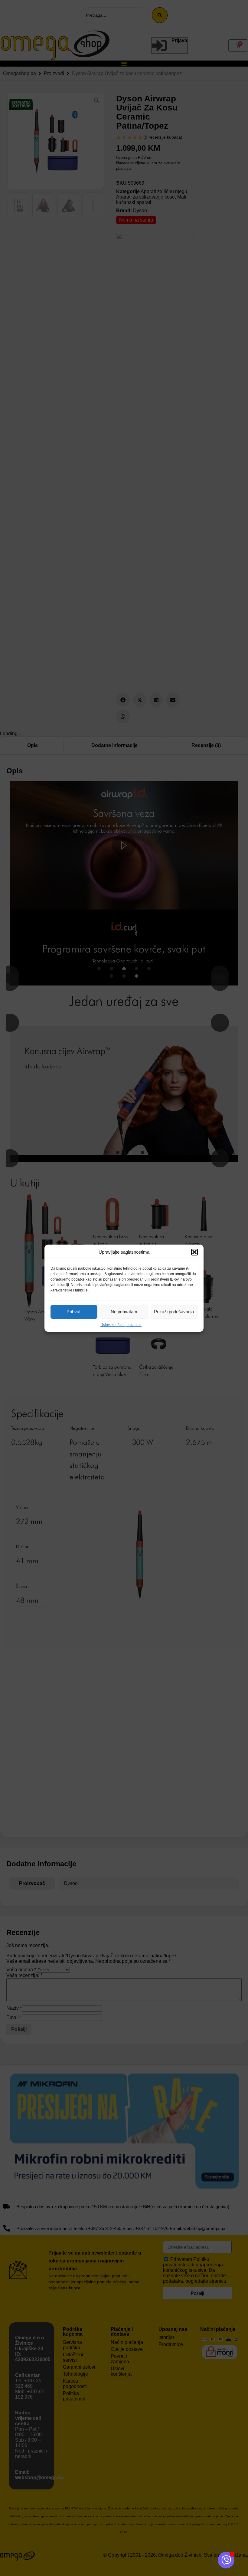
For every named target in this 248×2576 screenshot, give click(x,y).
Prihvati (74, 1311)
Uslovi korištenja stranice (121, 1325)
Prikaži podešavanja (174, 1311)
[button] (194, 1252)
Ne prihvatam (124, 1311)
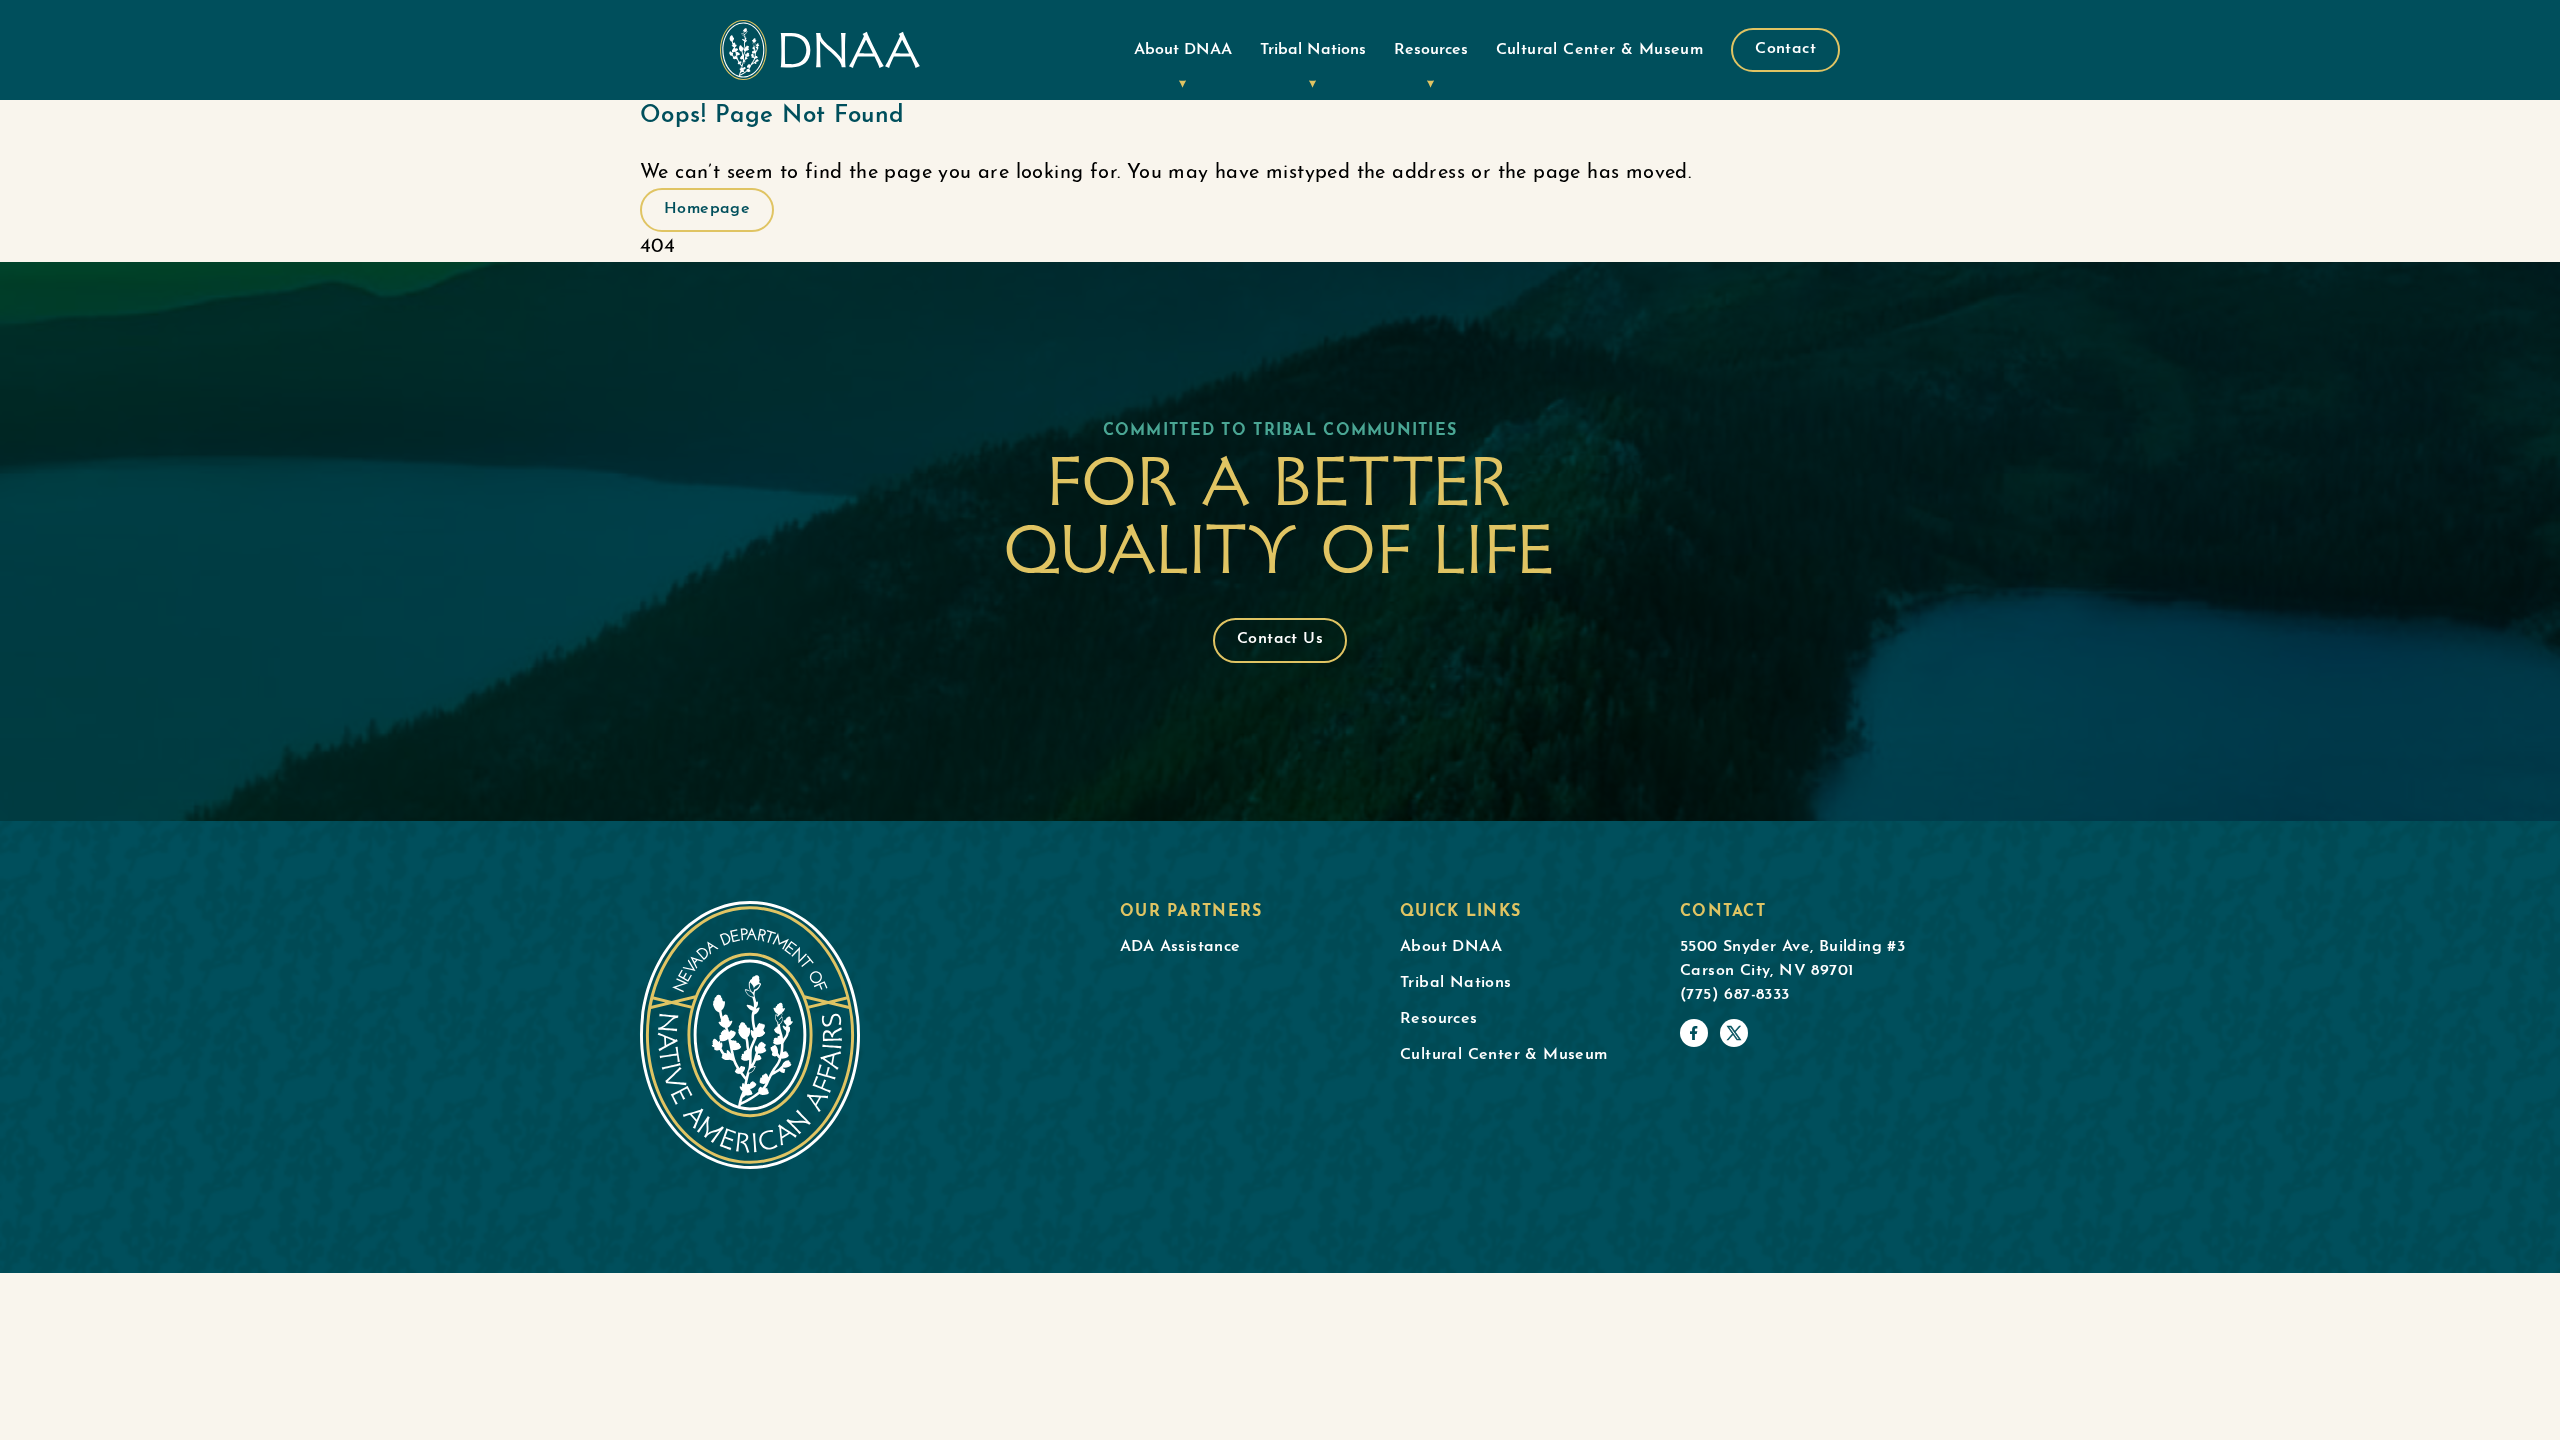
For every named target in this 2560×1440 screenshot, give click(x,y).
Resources (1431, 50)
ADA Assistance (1180, 947)
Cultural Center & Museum (1600, 50)
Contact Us (1280, 639)
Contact (1785, 49)
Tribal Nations (1313, 50)
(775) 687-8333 (1735, 995)
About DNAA (1183, 50)
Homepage (707, 209)
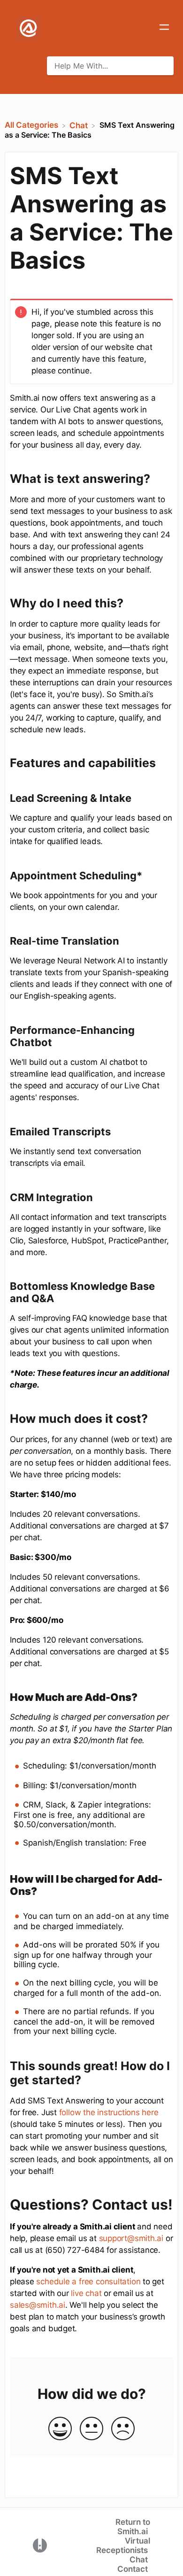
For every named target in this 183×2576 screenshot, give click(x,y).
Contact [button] (132, 2569)
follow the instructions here (109, 2112)
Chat (139, 2559)
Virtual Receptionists (123, 2545)
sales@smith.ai (37, 2305)
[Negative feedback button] (122, 2429)
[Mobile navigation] (164, 28)
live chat (86, 2293)
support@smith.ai (131, 2238)
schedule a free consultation (88, 2281)
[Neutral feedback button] (91, 2429)
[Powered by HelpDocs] (40, 2544)
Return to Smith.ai (132, 2526)
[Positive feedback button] (60, 2429)
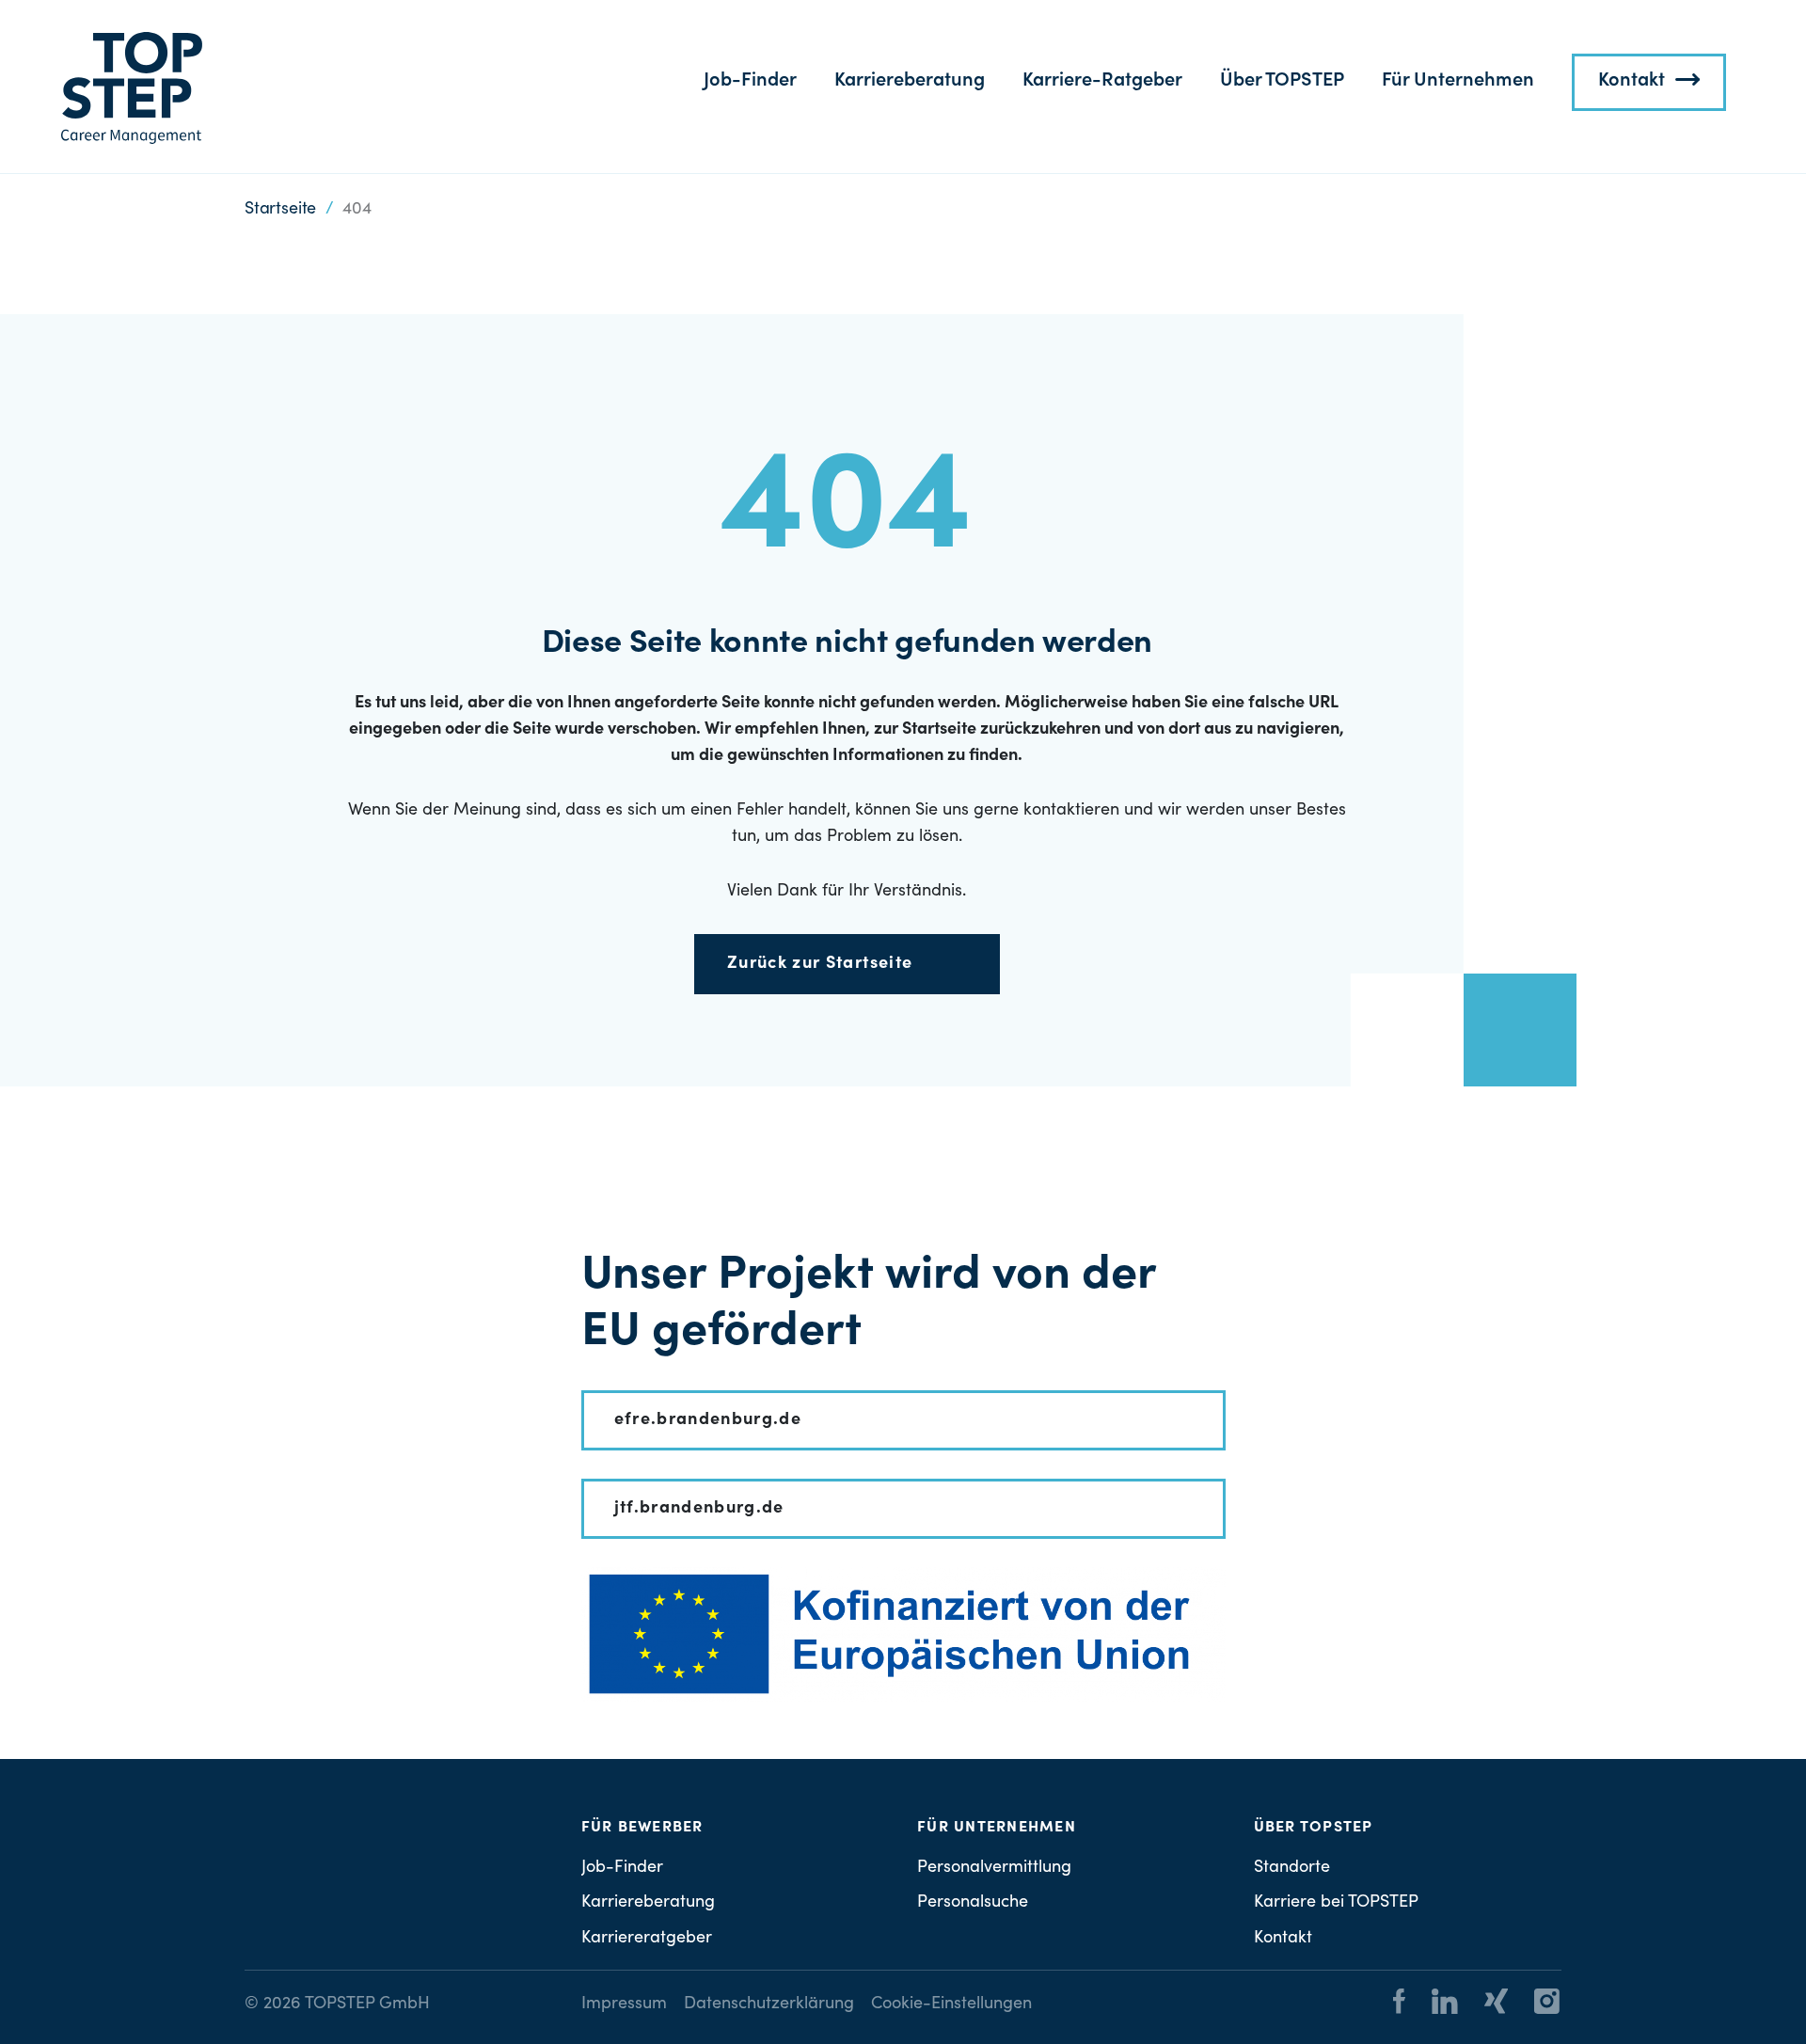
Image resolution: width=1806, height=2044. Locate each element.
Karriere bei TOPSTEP (1336, 1902)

=-=-=-=-=

*EXERCISE:*
Nothing but an exact copy is asked for: the lines from the start of the records through the line with "For every named target in this 183×2576", both ends included, minus any pictures.

*TASK SOLUTION:*
For every named target in this 248×2576 screenshot, give click(x,y).
Prihvati (74, 1311)
Uslovi korištenja stranice (121, 1325)
Prikaži podešavanja (174, 1311)
[button] (194, 1252)
Ne prihvatam (124, 1311)
For every named target in this 2560×1440 screenshot, give click(x,y).
Resources (1431, 50)
ADA Assistance (1180, 947)
Cultural Center & Museum (1600, 50)
Contact Us (1280, 639)
Contact (1785, 49)
Tribal Nations (1313, 50)
(775) 687-8333 (1735, 995)
About DNAA (1183, 50)
Homepage (707, 209)
For every named target in this 183×2576 screenshot, give click(x,y).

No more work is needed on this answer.